Instructions for the task ->
Convert the listing starting with the line containing "650x600 pixels. How" and going on through the line containing "(x=129, y=346)" into a two-column CSV with columns named request and answer, one row per entry, each in a single quoted field with line breaks replaced by spaces.

..........

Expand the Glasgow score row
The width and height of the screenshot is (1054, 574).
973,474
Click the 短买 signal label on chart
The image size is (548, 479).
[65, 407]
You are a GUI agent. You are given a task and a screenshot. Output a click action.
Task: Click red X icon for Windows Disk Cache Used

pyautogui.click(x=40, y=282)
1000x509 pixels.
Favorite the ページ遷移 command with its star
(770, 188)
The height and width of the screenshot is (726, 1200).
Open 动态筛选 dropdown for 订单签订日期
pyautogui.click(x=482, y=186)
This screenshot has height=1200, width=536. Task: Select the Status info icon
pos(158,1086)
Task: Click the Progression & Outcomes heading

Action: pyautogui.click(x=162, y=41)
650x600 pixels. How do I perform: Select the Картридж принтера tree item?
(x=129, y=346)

..........

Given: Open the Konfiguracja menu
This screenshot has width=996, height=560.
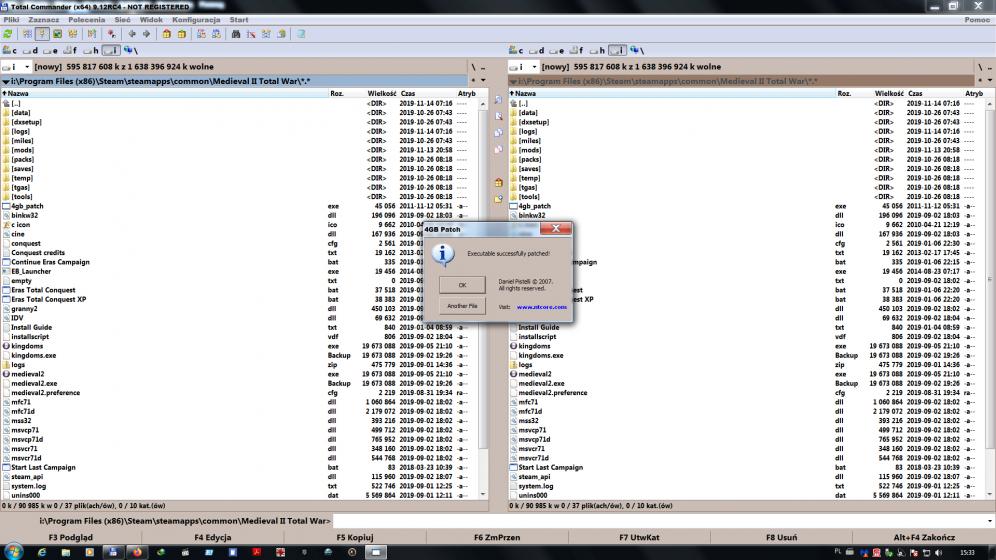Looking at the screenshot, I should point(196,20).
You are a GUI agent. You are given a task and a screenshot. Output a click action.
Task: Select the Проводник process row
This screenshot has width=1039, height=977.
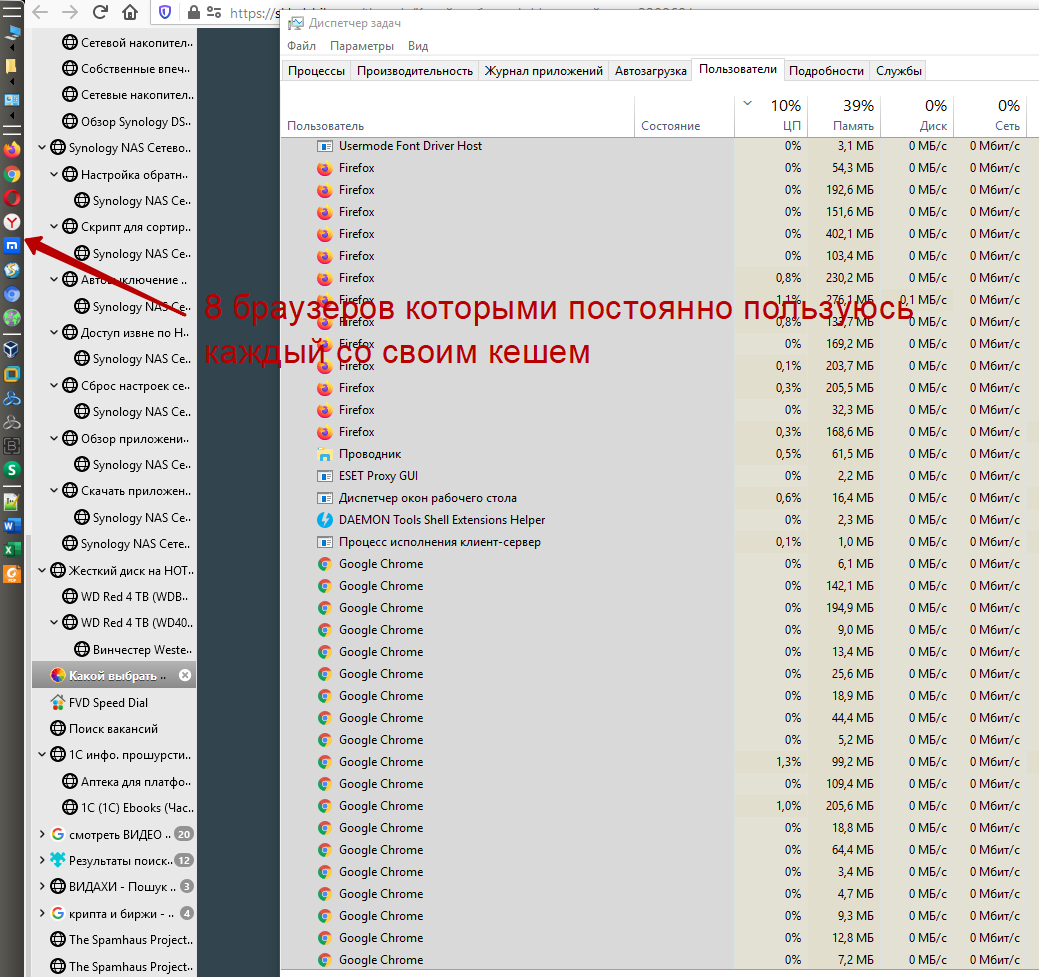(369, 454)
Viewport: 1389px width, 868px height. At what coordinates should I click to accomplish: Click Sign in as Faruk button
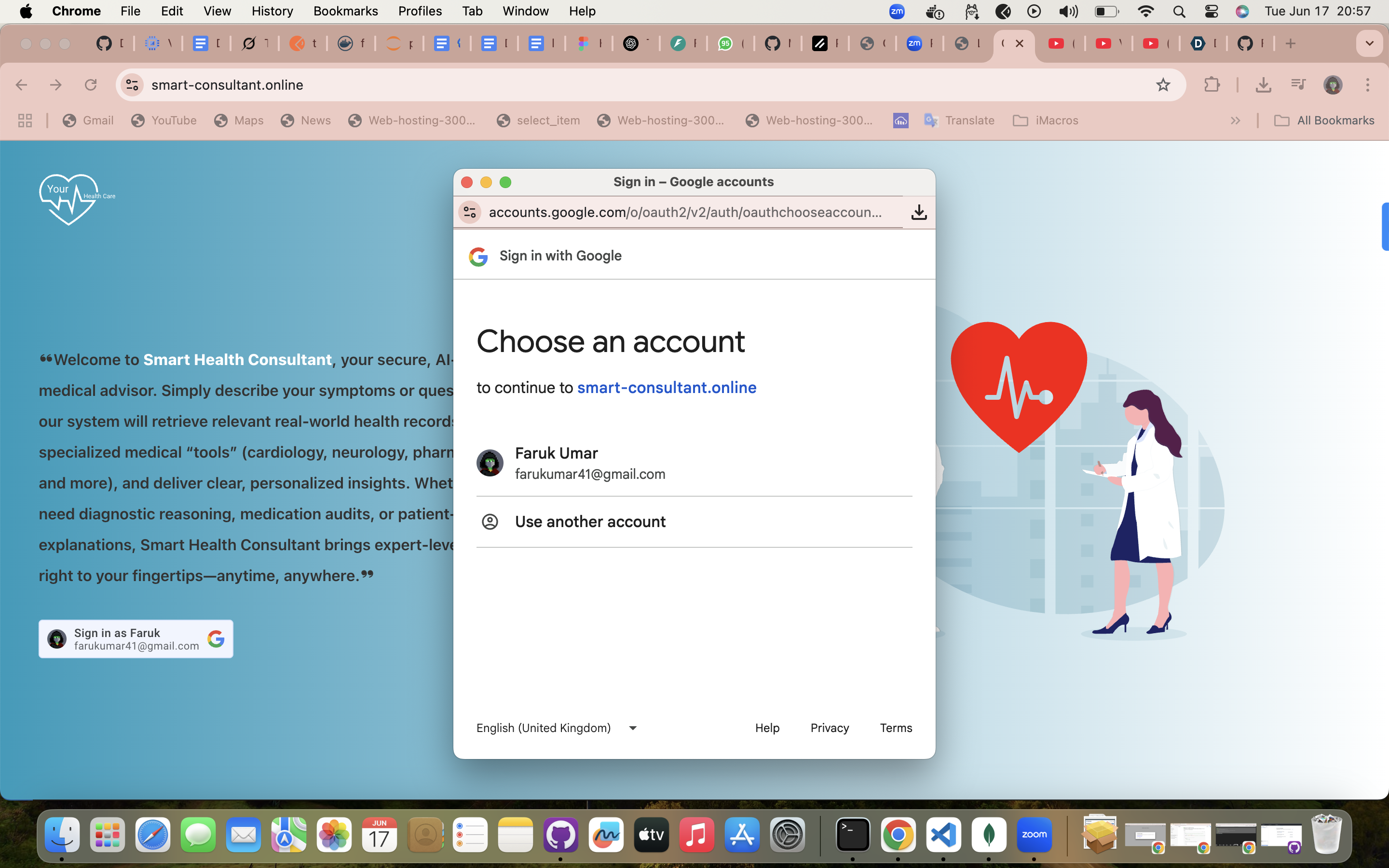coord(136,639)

..........

Answer to this problem ->
request,answer
"650x600 pixels. How do I perform: Select the Картридж принтера tree item?","(x=129, y=346)"